Instructions to follow: Please transcribe exactly, and only, the lines of the data below between the line holding "Viewport: 874px width, 598px height." and the line holding "Click the tower", inclusive.

Data under study:
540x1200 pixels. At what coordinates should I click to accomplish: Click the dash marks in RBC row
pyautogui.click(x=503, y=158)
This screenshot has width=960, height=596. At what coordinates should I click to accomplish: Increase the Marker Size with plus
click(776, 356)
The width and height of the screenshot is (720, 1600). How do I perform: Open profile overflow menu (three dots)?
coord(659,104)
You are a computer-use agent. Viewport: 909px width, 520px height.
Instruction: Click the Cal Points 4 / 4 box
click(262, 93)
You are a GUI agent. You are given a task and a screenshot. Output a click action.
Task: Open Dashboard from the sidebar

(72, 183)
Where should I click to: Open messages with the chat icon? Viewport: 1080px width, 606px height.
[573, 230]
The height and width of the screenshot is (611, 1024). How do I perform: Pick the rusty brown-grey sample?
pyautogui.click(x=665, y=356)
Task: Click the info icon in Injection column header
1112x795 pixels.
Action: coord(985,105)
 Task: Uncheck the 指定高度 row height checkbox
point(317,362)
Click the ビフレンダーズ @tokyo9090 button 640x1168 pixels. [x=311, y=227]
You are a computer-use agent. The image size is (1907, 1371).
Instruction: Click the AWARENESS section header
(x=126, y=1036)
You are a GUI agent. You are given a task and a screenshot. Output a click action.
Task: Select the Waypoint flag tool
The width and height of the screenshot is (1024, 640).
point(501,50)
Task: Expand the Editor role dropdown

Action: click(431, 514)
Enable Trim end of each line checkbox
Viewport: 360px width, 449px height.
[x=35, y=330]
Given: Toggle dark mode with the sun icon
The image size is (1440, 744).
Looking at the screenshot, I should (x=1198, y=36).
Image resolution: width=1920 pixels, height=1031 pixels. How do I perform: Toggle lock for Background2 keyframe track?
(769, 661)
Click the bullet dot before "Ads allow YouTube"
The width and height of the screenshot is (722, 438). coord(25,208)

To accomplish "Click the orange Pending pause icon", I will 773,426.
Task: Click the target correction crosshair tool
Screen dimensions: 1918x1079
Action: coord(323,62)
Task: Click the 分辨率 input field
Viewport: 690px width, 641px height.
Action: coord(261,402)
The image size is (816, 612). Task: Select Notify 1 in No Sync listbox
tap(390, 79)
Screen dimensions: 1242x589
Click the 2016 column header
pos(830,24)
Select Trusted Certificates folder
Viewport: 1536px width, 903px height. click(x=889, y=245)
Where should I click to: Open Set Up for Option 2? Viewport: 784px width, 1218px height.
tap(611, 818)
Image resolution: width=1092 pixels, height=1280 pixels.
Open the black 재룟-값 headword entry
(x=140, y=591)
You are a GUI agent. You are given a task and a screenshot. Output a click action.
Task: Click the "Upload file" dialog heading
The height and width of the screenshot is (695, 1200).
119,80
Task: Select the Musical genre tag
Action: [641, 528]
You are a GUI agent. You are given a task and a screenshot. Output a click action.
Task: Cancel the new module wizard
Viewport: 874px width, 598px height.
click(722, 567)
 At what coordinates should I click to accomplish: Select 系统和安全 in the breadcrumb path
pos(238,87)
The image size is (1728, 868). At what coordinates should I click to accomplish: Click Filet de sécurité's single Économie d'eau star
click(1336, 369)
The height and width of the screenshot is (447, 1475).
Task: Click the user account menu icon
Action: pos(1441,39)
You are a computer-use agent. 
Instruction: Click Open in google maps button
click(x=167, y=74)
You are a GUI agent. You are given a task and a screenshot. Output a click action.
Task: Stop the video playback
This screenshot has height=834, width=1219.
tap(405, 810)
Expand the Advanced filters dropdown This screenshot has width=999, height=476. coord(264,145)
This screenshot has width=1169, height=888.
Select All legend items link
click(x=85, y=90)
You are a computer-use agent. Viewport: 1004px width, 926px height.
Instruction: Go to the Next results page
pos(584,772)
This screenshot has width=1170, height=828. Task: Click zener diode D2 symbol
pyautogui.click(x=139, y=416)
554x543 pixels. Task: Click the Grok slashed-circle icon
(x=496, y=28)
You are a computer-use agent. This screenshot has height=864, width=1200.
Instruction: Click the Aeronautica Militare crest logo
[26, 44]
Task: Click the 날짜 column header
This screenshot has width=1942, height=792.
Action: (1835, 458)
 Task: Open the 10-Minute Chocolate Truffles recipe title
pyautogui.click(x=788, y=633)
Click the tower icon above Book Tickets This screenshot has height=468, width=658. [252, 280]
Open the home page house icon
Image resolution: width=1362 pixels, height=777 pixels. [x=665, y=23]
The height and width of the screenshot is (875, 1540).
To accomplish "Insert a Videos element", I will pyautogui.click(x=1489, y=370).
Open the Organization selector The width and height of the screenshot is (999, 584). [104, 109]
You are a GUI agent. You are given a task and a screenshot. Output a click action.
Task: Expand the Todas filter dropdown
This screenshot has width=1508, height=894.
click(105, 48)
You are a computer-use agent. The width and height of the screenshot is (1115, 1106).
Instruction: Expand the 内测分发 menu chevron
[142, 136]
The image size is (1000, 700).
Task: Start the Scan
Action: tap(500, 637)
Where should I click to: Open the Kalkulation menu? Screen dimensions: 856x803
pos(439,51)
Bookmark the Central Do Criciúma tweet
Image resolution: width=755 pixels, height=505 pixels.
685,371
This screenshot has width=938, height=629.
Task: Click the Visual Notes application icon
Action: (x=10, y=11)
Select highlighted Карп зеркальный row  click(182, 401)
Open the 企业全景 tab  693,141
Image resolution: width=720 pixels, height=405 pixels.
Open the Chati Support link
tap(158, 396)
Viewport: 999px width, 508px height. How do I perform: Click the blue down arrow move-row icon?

Output of the exercise:
Viewport: 874px width, 598px height.
click(722, 567)
 At what coordinates should I click to accomplish: Select 系统和安全 in the breadcrumb path
pos(238,87)
The image size is (1728, 868). At what coordinates should I click to accomplish: Click Filet de sécurité's single Économie d'eau star
click(1336, 369)
The height and width of the screenshot is (447, 1475).
Task: Click the user account menu icon
Action: pos(1441,39)
You are a computer-use agent. 
Instruction: Click Open in google maps button
click(x=167, y=74)
You are a GUI agent. You are given a task and a screenshot. Output a click action.
Task: Stop the video playback
This screenshot has height=834, width=1219.
tap(405, 810)
Expand the Advanced filters dropdown This screenshot has width=999, height=476. coord(264,145)
This screenshot has width=1169, height=888.
Select All legend items link
click(x=85, y=90)
You are a computer-use agent. Viewport: 1004px width, 926px height.
Instruction: Go to the Next results page
pos(584,772)
This screenshot has width=1170, height=828. Task: Click zener diode D2 symbol
pyautogui.click(x=139, y=416)
554x543 pixels. Task: Click the Grok slashed-circle icon
(x=496, y=28)
You are a computer-use agent. This screenshot has height=864, width=1200.
Instruction: Click the Aeronautica Militare crest logo
[26, 44]
Task: Click the 날짜 column header
This screenshot has width=1942, height=792.
Action: (1835, 458)
 Task: Open the 10-Minute Chocolate Truffles recipe title
pyautogui.click(x=788, y=633)
Click the tower icon above Book Tickets This screenshot has height=468, width=658. [252, 280]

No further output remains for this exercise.